**Stated goal**.
Please identify every line in the items below that contains the word "icon" and copy each of those lines out in full.

**Raw data**.
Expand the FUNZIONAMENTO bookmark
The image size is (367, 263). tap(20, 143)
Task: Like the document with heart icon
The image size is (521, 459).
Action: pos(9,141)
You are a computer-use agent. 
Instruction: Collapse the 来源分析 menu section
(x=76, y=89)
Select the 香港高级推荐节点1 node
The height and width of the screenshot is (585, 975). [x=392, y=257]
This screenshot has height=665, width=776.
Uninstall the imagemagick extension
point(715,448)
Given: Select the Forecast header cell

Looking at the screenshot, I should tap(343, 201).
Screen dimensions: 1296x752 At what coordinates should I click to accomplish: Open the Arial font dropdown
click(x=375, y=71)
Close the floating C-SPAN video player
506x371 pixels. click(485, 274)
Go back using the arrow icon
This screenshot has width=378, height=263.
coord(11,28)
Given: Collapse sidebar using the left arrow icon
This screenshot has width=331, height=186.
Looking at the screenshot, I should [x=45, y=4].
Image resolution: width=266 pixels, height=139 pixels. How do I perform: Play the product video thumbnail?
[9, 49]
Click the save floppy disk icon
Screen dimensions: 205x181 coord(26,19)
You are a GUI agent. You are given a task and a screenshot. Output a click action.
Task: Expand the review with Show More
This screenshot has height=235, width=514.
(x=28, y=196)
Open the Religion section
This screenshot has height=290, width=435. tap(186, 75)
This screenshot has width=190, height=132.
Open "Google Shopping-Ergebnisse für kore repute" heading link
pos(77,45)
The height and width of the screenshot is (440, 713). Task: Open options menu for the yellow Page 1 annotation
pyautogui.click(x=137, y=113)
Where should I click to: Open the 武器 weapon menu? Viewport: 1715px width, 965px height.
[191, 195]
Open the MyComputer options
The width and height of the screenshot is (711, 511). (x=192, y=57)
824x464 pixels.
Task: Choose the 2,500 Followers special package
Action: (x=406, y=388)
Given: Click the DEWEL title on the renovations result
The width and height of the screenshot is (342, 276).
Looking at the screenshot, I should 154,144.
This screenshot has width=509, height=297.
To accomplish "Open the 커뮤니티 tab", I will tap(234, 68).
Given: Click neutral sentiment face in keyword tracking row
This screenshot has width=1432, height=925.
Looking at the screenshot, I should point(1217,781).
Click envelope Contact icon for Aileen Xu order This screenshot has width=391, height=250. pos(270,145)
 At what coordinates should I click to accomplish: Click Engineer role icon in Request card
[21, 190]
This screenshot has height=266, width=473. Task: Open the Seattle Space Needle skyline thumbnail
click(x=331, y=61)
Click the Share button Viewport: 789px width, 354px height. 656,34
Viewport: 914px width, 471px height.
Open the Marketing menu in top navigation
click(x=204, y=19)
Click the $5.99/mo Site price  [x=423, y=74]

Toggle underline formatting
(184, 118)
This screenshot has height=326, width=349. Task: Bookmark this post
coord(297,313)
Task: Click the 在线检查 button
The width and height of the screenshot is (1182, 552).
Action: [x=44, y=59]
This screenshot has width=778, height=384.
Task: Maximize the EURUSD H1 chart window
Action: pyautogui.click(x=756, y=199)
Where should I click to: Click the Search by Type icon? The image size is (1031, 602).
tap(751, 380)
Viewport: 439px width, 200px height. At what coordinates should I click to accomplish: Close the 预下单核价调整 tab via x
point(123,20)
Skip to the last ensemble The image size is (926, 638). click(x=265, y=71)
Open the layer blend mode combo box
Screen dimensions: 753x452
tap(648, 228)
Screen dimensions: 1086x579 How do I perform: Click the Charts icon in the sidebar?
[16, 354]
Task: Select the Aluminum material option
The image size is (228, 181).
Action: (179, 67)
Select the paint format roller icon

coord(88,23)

**Solved problem**.
Task: Like the document with heart icon
Go back using the arrow icon
Given: Collapse sidebar using the left arrow icon
Click the save floppy disk icon
Click envelope Contact icon for Aileen Xu order This screenshot has width=391, height=250. pos(270,145)
 At what coordinates should I click to accomplish: Click Engineer role icon in Request card
Where should I click to: Click the Search by Type icon? The image size is (1031, 602).
Screen dimensions: 1086x579 How do I perform: Click the Charts icon in the sidebar?
Select the paint format roller icon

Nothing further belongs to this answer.